Henry devised a plan to seize the throne by engaging Richard quickly because Richard had reinforcements in Nottingham and Leicester. Though outnumbered, Henry's Lancastrian forces decisively defeated Richard's Yorkist army at the Battle of Bosworth Field on 22 August 1485. Several of Richard's key allies, such as Henry Percy, 4th Earl of Northumberland, and also Lord Stanley and his brother William, crucially switched sides or left the battlefield. Richard III's death at Bosworth Field effectively ended the Wars of the Roses.
Reign
To secure his hold on the throne, Henry declared himself king by right of conquest retroactively from 21 August 1485, the day before Bosworth Field.[22] Thus, anyone who had fought for Richard against him would be guilty of treason and Henry could legally confiscate the lands and property of Richard III, while restoring his own. Henry spared Richard's nephew and designated heir, John de la Pole, Earl of Lincoln, and made the Yorkist heiress Margaret Plantagenet Countess of Salisbury suo jure. He took care not to address the baronage or summon Parliament until after his coronation, which took place in Westminster Abbey on 30 October 1485.[23] After his coronation Henry issued an edict that any gentleman who swore fealty to him would, notwithstanding any previous attainder, be secure in his property and person.
Henry honoured his pledge of December 1483 to marry Elizabeth of York and the wedding took place in 1486 at Westminster Abbey.[24][17][25] He was 29 years old, she was 20. They were third cousins, as both were great-great-grandchildren of John of Gaunt.[26] Henry married Elizabeth of York with the hope of uniting the Yorkist and Lancastrian sides of the Plantagenet dynastic disputes, and he was largely successful. However, such a level of paranoia persisted that anyone (John de la Pole, Earl of Lincoln, for example)[27] with blood ties to the Plantagenets was suspected of coveting the throne.[28]
Henry had Parliament repeal Titulus Regius, the statute that declared Edward IV's marriage invalid and his children illegitimate, thus legitimising his wife. Amateur historians Bertram Fields and Sir Clements Markham have claimed that he may have been involved in the murder of the Princes in the Tower, as the repeal of Titulus Regius gave the Princes a stronger claim to the throne than his own. Alison Weir points out that the Rennes ceremony, two years earlier, was plausible only if Henry and his supporters were certain that the Princes were already dead.[29] Henry secured his crown principally by dividing and undermining the power of the nobility, especially through the aggressive use of bonds and recognisances to secure loyalty. He also enacted laws against livery and maintenance, the great lords' practice of having large numbers of "retainers" who wore their lord's badge or uniform and formed a potential private army.

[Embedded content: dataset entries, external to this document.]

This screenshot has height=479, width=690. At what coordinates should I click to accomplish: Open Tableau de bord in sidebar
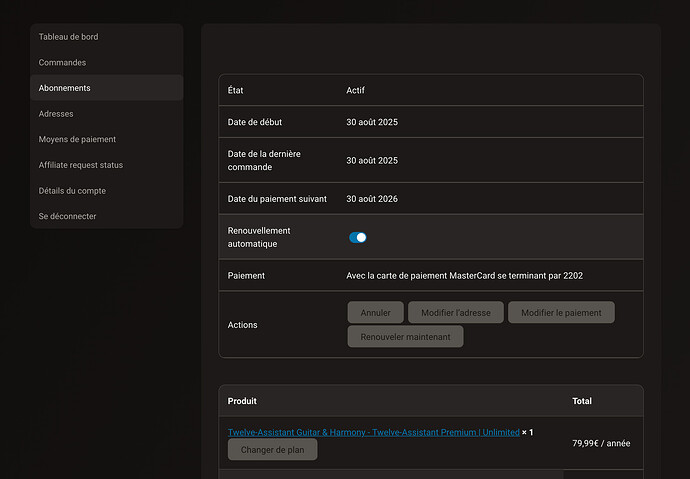click(68, 37)
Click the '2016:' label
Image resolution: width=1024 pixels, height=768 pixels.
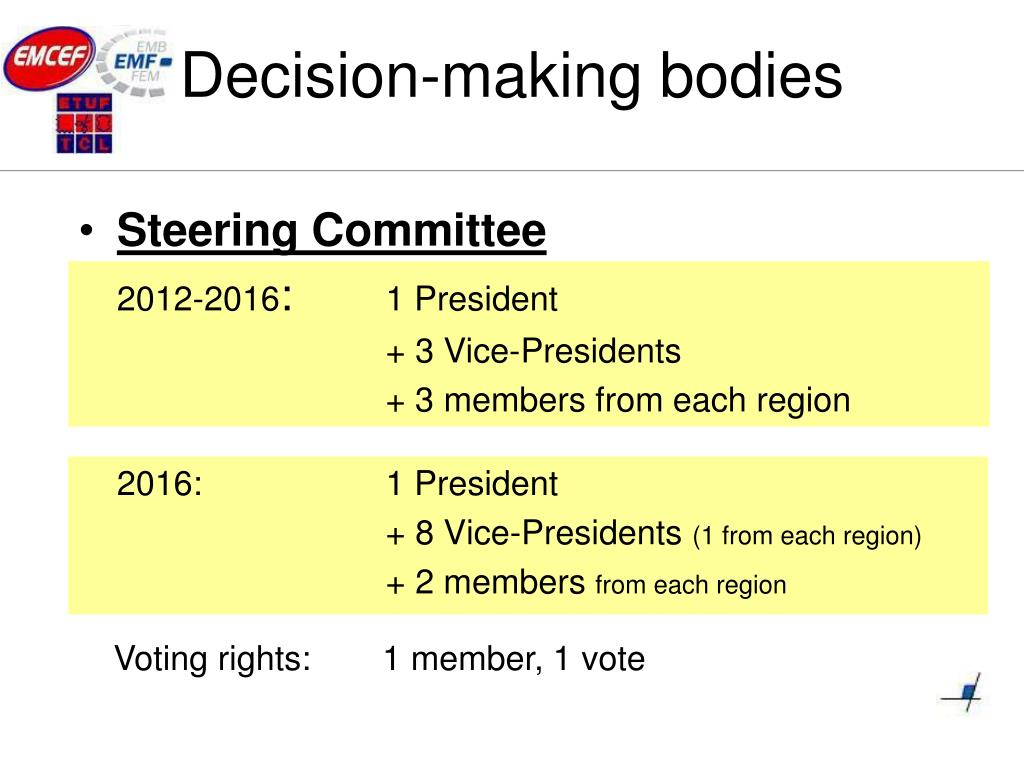click(x=160, y=484)
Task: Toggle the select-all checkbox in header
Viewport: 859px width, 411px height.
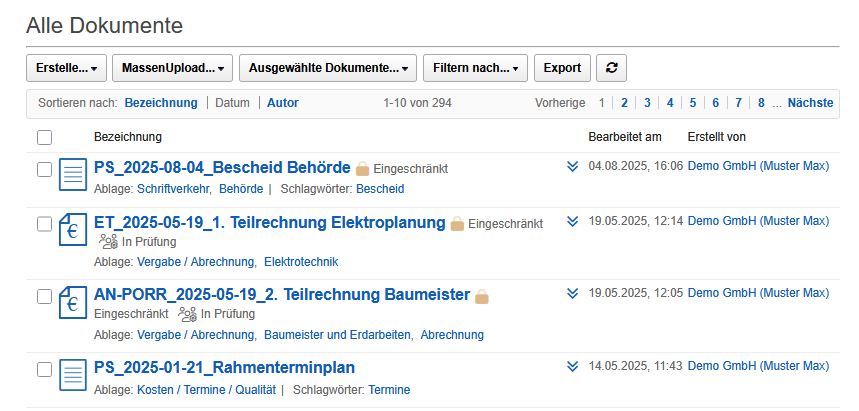Action: pyautogui.click(x=44, y=137)
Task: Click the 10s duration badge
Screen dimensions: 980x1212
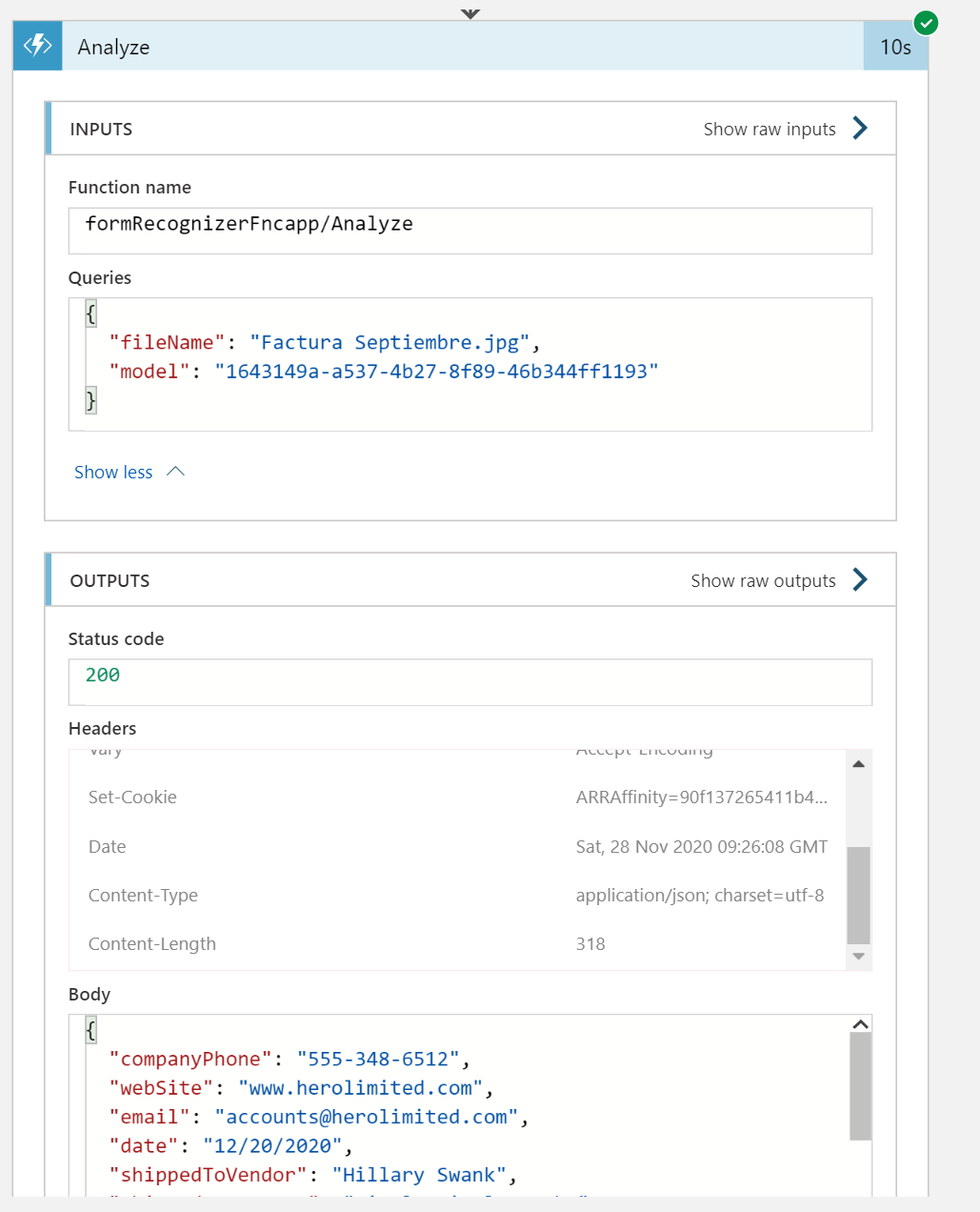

Henry began taking precautions against rebellion while still in Leicester after Bosworth Field. Edward, Earl of Warwick, the ten-year-old son of Edward IV's brother George, Duke of Clarence, was the senior surviving male of the House of York.[30] Before departing for London, Henry sent Robert Willoughby to Sheriff Hutton in Yorkshire, to arrest Warwick and take him to the Tower of London.[31] Despite such precautions, Henry faced several rebellions over the next twelve years. The first was the 1486 rebellion of the Stafford brothers, abetted by Viscount Lovell, which collapsed without fighting.[32]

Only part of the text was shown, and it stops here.